* To do
Copy the data below verbatim, leaving no line out.

* Records from a dataset
= = =

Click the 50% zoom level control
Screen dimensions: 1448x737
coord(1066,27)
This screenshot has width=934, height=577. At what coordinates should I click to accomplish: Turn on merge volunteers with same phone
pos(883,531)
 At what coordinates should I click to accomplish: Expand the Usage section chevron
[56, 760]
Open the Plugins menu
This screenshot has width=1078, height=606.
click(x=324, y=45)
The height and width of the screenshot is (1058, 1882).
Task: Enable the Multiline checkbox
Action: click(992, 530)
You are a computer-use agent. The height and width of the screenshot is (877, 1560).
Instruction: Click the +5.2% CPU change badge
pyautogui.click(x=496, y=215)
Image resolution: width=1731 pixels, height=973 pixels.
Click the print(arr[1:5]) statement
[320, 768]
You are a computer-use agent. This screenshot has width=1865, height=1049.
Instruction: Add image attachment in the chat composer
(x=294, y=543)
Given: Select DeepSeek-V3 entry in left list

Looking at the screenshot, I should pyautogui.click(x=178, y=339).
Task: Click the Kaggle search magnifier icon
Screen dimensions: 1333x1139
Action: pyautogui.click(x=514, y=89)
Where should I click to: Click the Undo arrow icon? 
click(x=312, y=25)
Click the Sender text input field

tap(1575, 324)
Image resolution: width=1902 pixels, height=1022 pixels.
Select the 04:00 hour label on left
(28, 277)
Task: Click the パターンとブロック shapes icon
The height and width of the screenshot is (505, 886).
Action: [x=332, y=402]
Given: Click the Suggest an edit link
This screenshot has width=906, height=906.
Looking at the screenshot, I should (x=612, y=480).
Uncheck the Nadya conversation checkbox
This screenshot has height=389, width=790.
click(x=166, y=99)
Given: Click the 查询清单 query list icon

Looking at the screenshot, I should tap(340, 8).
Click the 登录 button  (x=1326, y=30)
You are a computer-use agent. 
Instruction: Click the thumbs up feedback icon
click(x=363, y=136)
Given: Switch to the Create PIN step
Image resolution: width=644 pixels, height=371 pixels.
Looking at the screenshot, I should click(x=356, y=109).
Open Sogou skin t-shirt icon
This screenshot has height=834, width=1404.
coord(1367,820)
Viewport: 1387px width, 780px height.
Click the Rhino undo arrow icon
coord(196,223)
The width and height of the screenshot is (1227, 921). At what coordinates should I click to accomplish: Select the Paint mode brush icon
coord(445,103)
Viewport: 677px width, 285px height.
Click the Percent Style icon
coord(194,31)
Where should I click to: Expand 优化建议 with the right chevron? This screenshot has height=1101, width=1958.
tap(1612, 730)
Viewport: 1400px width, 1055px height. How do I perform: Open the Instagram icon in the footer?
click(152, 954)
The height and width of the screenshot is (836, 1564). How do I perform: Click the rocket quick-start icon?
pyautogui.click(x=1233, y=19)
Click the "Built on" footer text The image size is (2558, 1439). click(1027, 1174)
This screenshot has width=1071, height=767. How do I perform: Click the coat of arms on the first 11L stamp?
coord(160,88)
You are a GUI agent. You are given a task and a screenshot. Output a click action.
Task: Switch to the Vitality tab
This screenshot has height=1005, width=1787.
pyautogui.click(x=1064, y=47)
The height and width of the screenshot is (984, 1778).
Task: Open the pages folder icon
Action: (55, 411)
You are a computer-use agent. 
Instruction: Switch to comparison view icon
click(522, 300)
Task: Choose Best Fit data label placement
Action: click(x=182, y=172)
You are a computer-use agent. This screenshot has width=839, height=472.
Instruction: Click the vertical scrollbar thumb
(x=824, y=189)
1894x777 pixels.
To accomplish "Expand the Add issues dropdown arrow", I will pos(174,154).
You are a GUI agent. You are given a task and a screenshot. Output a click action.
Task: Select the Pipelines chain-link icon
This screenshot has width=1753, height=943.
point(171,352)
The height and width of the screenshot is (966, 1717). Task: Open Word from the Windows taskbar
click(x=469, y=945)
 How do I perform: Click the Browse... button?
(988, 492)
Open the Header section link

= = =

* Output of the task
Click the 50% zoom level control
Screen dimensions: 1448x737
coord(1066,27)
This screenshot has width=934, height=577. At what coordinates should I click to accomplish: Turn on merge volunteers with same phone
pos(883,531)
 At what coordinates should I click to accomplish: Expand the Usage section chevron
[56, 760]
Open the Plugins menu
This screenshot has width=1078, height=606.
click(x=324, y=45)
The height and width of the screenshot is (1058, 1882).
Task: Enable the Multiline checkbox
Action: click(992, 530)
You are a computer-use agent. The height and width of the screenshot is (877, 1560).
Instruction: Click the +5.2% CPU change badge
pyautogui.click(x=496, y=215)
Image resolution: width=1731 pixels, height=973 pixels.
Click the print(arr[1:5]) statement
[320, 768]
You are a computer-use agent. This screenshot has width=1865, height=1049.
Instruction: Add image attachment in the chat composer
(x=294, y=543)
Given: Select DeepSeek-V3 entry in left list

Looking at the screenshot, I should pyautogui.click(x=178, y=339).
Task: Click the Kaggle search magnifier icon
Screen dimensions: 1333x1139
Action: pyautogui.click(x=514, y=89)
Where should I click to: Click the Undo arrow icon? 
click(x=312, y=25)
Click the Sender text input field

tap(1575, 324)
Image resolution: width=1902 pixels, height=1022 pixels.
Select the 04:00 hour label on left
(28, 277)
Task: Click the パターンとブロック shapes icon
The height and width of the screenshot is (505, 886).
Action: [x=332, y=402]
Given: Click the Suggest an edit link
This screenshot has width=906, height=906.
Looking at the screenshot, I should (x=612, y=480).
Uncheck the Nadya conversation checkbox
This screenshot has height=389, width=790.
click(x=166, y=99)
Given: Click the 查询清单 query list icon

Looking at the screenshot, I should tap(340, 8).
Click the 登录 button  (x=1326, y=30)
You are a computer-use agent. 
Instruction: Click the thumbs up feedback icon
click(x=363, y=136)
Given: Switch to the Create PIN step
Image resolution: width=644 pixels, height=371 pixels.
Looking at the screenshot, I should click(x=356, y=109).
Open Sogou skin t-shirt icon
This screenshot has height=834, width=1404.
coord(1367,820)
Viewport: 1387px width, 780px height.
Click the Rhino undo arrow icon
coord(196,223)
The width and height of the screenshot is (1227, 921). At what coordinates should I click to accomplish: Select the Paint mode brush icon
coord(445,103)
Viewport: 677px width, 285px height.
Click the Percent Style icon
coord(194,31)
Where should I click to: Expand 优化建议 with the right chevron? This screenshot has height=1101, width=1958.
tap(1612, 730)
Viewport: 1400px width, 1055px height. How do I perform: Open the Instagram icon in the footer?
click(152, 954)
The height and width of the screenshot is (836, 1564). How do I perform: Click the rocket quick-start icon?
pyautogui.click(x=1233, y=19)
Click the "Built on" footer text The image size is (2558, 1439). click(1027, 1174)
This screenshot has width=1071, height=767. How do I perform: Click the coat of arms on the first 11L stamp?
coord(160,88)
You are a GUI agent. You are given a task and a screenshot. Output a click action.
Task: Switch to the Vitality tab
This screenshot has height=1005, width=1787.
pyautogui.click(x=1064, y=47)
The height and width of the screenshot is (984, 1778).
Task: Open the pages folder icon
Action: (55, 411)
You are a computer-use agent. 
Instruction: Switch to comparison view icon
click(522, 300)
Task: Choose Best Fit data label placement
Action: click(x=182, y=172)
You are a computer-use agent. This screenshot has width=839, height=472.
Instruction: Click the vertical scrollbar thumb
(x=824, y=189)
1894x777 pixels.
To accomplish "Expand the Add issues dropdown arrow", I will pos(174,154).
You are a GUI agent. You are given a task and a screenshot. Output a click action.
Task: Select the Pipelines chain-link icon
This screenshot has width=1753, height=943.
point(171,352)
The height and width of the screenshot is (966, 1717). Task: Open Word from the Windows taskbar
click(x=469, y=945)
 How do I perform: Click the Browse... button?
(988, 492)
Open the Header section link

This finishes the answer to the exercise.